What do workers want from work? What do employers want from workers? Pressing policy issues exist for workers competing in the global economy. Unions, unemployment insurance, welfare, and the minimum wage enhance the prospects of many while leaving others even worse off. This course utilizes microeconomic theory, statistics, and institutional analysis to understand labor markets. Offered annually. Prerequisites: ECON 262 and STAT 263 or STAT 316, or permission of instructor.


RACE 121: Introduction to Race and Ethnic Studies

This course introduces critical concepts and key readings important to the emergence and flourishing of the field of Ethnic Studies. Students learn about racial formation and difference in U.S. and comparative cultural and historical contexts, with attention to how race intersects with class, gender, nation, and sexuality. Assigned readings and other resources acquaint students with interdisciplinary approaches and the role of racial equity and social justice in shaping this academic field. Offered annually. Also counts toward Latin American studies major and Africa and the African Diaspora and Latin American studies concentrations.


PHYS 160: Introduction to Engineering Design

This course takes a holistic, process approach to design. Student teams identify human-centered needs, define problems, develop and prototype solutions, test, redesign, and present final recommendations. This hands-on course emphasizes the application of scientific principles, analysis, and design to real world problems. Students write throughout the course to develop and share ideas. Offered annually during Interim. Prerequisites: MATH 119 or MATH 120 and at least one of the following: PHYS 130, PHYS 124, CHEM 121, CHEM 122, CHEM 125, CH/BI 125, BIO 150, PSYCH 125, CSCI 121, or permission of instructor.

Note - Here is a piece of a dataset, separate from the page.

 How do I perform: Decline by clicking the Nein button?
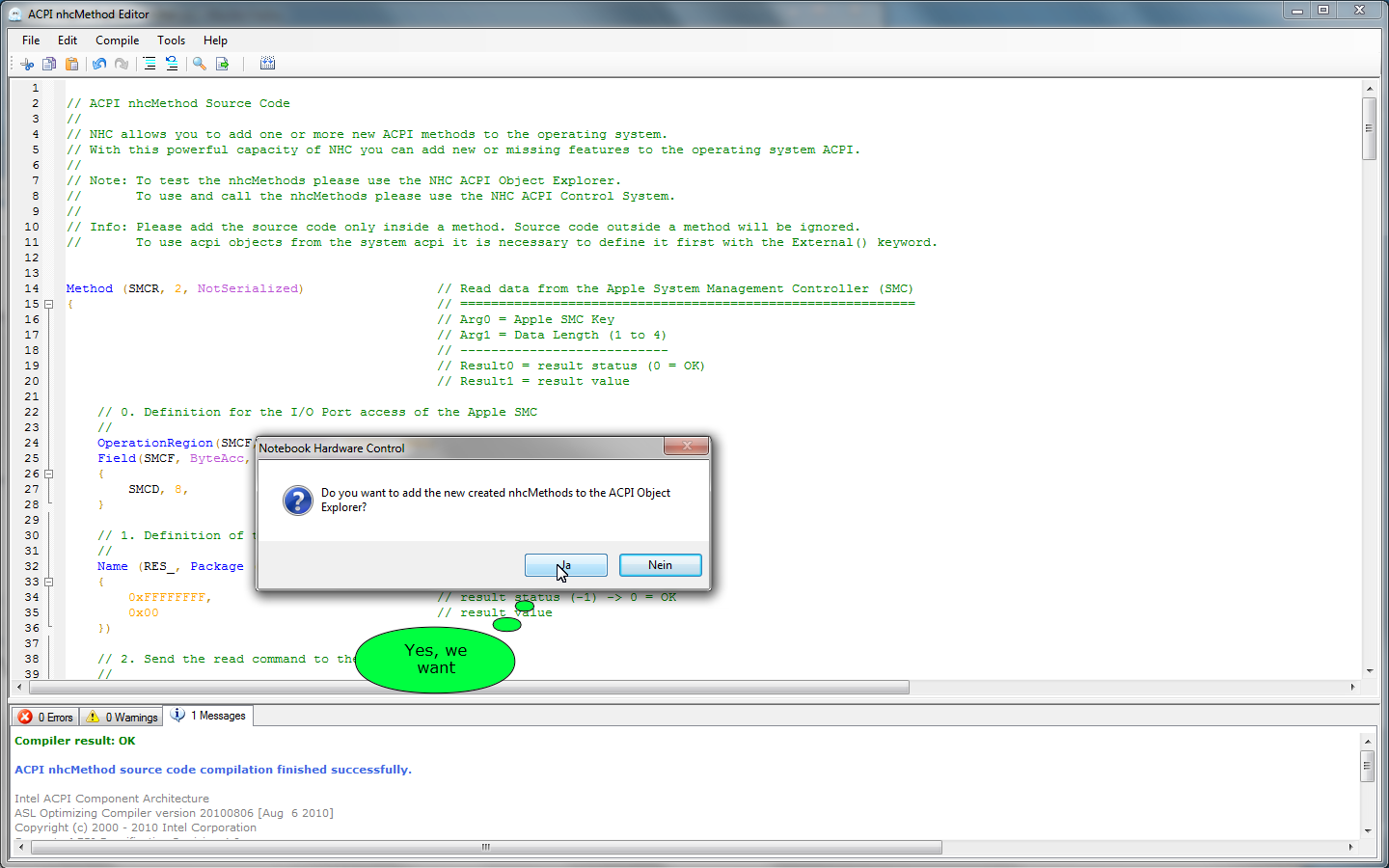660,565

SPAN 232: Latinx Experiences in the United States

Students explore the diverse cultural histories and identities of Mexican-Americans, Cuban-Americans, and Puerto Ricans (among other Latinx groups) by considering how ethnicity, race, language, gender, and social class manifest themselves in U.S. histories of citizenry, immigration, economy, and education through generations of Latinxs. Class activities foster analysis of historical and autobiographical texts to reflect on how power and privilege intersect and shape students’ own experiences. Attendance at cultural events required. This intermediate II-level Spanish course is offered every semester and during Interim. Does not count toward Spanish major. Prerequisite: SPAN 231 or placement.